What Seattle is essentially saying with the Broden move is that they're willing to gamble on upside over proven commodity. A 6-foot-5 frame at cornerback is rare. The physical tools are exceptional. But every snap he takes covering NFL receivers is a snap where he's learning the position. The Bengals need more certainty than that. They need corners who can step in and contribute immediately or at least show consistent improvement within a defined timeline. Burrow isn't getting any younger, and the window to compete with this roster is limited.
The broader context here matters too. The AFC North is not getting weaker. The Baltimore Ravens have their secondary locked down. The Pittsburgh Steelers always seem to find competent defensive backs. The Cleveland Browns have made moves to shore up their secondary. Meanwhile, the Bengals are watching other teams in the division make calculated improvements while they're scrambling to find answers at a position that should have been addressed earlier.
This goes back to front office decision making. The Bengals had opportunities to address the cornerback situation in previous offseasons. They didn't commit the resources. Now they're in a position where they're watching other organizations get creative with roster construction because the traditional paths have become too expensive or too competitive. That's not a great place to be when you're trying to build a championship team.

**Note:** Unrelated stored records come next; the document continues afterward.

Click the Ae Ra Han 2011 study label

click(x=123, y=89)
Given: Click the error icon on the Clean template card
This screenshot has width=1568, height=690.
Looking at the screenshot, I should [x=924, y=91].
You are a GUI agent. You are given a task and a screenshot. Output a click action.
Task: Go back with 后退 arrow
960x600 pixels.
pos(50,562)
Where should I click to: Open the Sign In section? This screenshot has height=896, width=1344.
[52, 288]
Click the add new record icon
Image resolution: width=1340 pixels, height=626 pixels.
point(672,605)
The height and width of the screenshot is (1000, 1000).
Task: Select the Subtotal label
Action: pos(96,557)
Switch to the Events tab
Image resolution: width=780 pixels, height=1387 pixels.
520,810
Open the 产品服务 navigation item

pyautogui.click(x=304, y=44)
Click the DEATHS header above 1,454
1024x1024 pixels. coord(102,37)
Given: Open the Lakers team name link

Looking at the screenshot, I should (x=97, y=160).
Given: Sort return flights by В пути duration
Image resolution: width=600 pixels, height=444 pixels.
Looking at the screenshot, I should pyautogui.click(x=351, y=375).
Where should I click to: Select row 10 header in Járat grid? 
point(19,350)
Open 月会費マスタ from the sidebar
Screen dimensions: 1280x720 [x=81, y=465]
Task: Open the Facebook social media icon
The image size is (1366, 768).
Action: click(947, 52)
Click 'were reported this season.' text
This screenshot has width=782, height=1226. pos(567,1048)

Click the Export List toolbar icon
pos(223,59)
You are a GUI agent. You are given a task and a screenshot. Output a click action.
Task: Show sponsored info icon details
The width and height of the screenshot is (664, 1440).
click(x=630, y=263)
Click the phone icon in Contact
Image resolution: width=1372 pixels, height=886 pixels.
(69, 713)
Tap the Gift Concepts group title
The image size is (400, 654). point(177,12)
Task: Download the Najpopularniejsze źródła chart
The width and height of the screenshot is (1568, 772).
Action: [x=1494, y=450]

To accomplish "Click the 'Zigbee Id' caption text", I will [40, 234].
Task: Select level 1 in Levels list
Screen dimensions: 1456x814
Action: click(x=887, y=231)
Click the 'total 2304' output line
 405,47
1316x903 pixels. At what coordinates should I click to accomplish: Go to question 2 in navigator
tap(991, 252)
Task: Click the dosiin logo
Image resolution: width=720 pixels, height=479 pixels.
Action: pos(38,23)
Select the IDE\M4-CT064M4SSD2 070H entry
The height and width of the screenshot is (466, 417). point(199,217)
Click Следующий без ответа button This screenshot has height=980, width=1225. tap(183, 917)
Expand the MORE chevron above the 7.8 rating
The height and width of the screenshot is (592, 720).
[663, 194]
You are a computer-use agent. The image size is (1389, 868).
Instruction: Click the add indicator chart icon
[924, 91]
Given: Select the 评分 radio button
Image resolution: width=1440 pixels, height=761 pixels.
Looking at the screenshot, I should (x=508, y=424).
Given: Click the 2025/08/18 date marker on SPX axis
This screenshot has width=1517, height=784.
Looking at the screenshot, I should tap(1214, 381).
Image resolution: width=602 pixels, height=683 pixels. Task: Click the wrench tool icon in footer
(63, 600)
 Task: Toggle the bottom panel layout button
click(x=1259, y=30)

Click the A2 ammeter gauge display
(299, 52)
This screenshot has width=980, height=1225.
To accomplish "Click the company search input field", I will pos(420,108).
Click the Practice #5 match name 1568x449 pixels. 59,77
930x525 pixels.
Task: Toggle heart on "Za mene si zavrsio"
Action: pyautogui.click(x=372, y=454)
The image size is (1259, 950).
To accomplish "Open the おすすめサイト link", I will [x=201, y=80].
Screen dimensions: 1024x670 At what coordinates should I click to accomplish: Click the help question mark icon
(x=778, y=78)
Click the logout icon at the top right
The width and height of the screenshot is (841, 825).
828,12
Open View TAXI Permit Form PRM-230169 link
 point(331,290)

The other aspect to consider is injury risk and continuity. When you're converting a receiver to cornerback, you're essentially starting from scratch with development. The Seahawks might get lucky. Broden might have incredible instincts for the position that weren't obvious in his receiving role. But statistically, these conversions are hit or miss, and they take time. The Bengals don't have time. They need secondary depth now, not projects that might contribute in two years.
This doesn't mean Cincinnati should panic. There are capable college corners available in middle rounds. There are veteran free agents who might fit for short money on a prove it deal. But it does mean the front office needs to be strategic and intentional. The Seahawks are gambling because they've run out of better options. The Bengals need to avoid that same desperation by making smart decisions about allocation of resources in this offseason and the draft.
The bottom line is that watching Seattle convert Broden should serve as a cautionary tale for how quickly a secondary can spiral if you don't maintain constant attention. It should also serve as a reminder that every team in the league needs cornerbacks, which means the market is going to be competitive and sometimes irrational. The Bengals need to approach their secondary rebuild with clear eyes about what they can realistically accomplish and what positions their spending dollars can actually move the needle.